The Department of Public Health and Division of Marine Fisheries has reopened oyster beds in Duxbury due to colder waters and a significantly decreased risk of Vibrio parahaemolyticus.

The DPH announced the reopening on Oct. 4, stating that all previously closed oyster beds would reopen on Sat- urday, Oct. 5. The reopened beds were in Back River, Bluefish River, Duxbury Bay, Katama Bay, Kingston Bay and Plymouth Harbor. The beds were closed for about one month following an out- break of Vibrio tied to oysters harvested from the beds.

“We appreciate the cooperation and understanding of the public and the industry,” Massachusetts Public Health Commissioner Cheryl Bartlett said. “It was important to monitor environmental conditions and reports of illness, which gave us confidence that public health concerns were addressed before the harvesting areas were repened.”

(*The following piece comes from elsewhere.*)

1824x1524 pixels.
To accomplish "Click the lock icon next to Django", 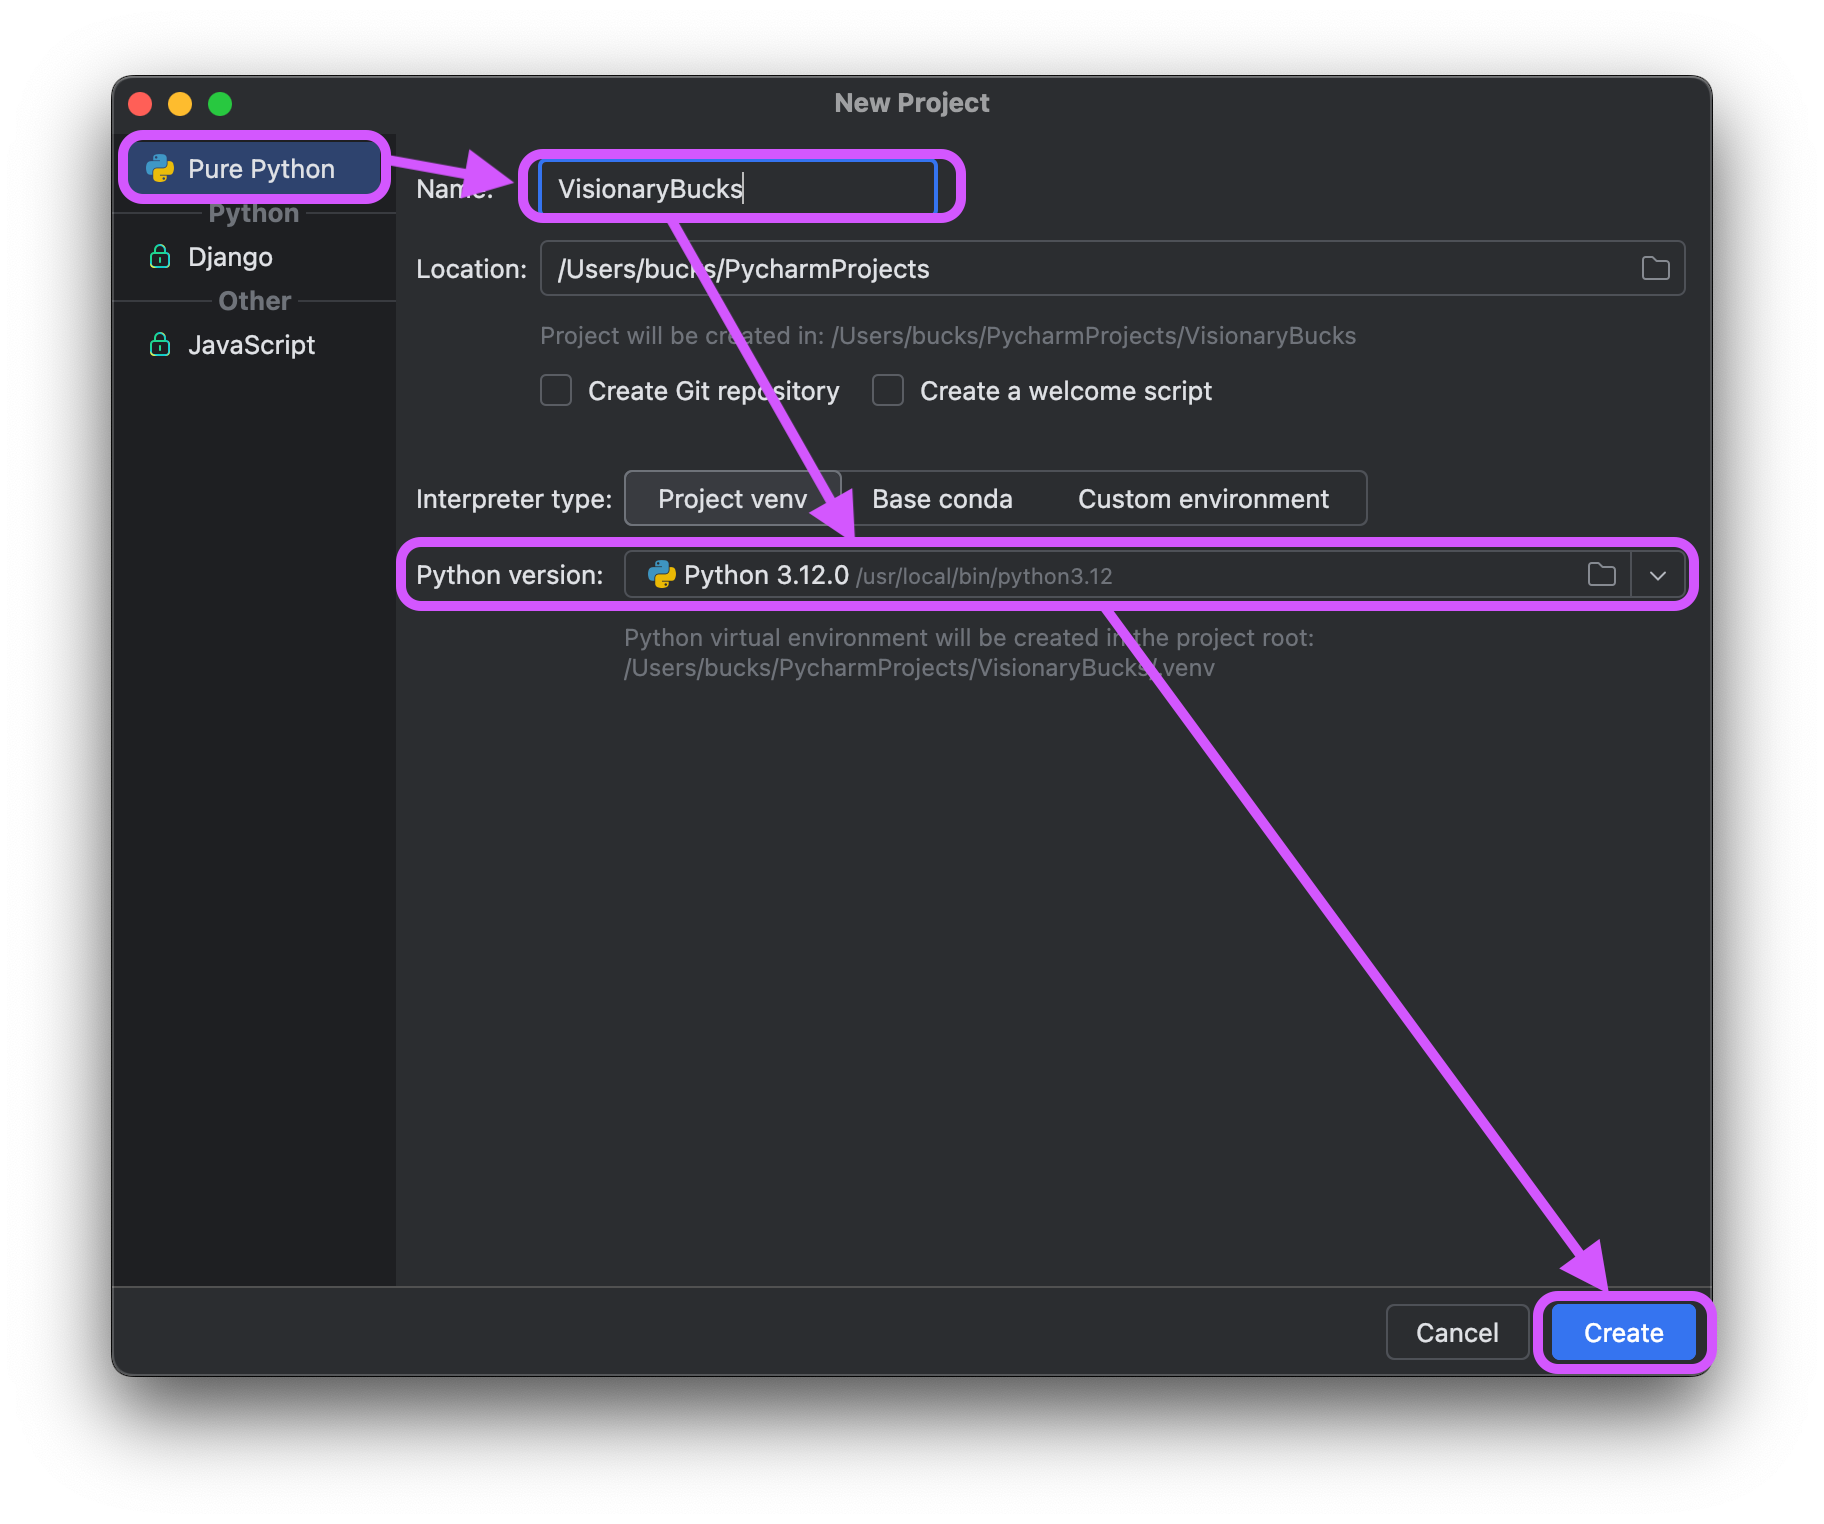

State officials reviewed data that showed no new human cases of Vibrio illnesses since the closure. Coupled with the declining weekly average water temperatures and a trend of cooler daily water temperatures over the last week or so, officials decided the data suggested it was safe to reopen the beds.

Beds in Duxbury, Kingston, Marshfield and Plymouth were closed on Aug. 30 and Katama Bay in Edgartown 

was closed on Sept. 9. Products that had been distributed for wholesale and retail sales were also recalled. This was the first time a specific area in Massachusetts was connected to a Vibrio outbreak.

In 2012, the Food and Drug Administration recommended that the Department of Public Health and Division of Marine Fisheries implement a Vibrio control plan for shellfish harvest and growing areas in Eastern Cape Cod Bay. The two agencies have joint authority over shellfish sanitation and control. A statewide Vibrio Control Plan has been in effect since May 2013.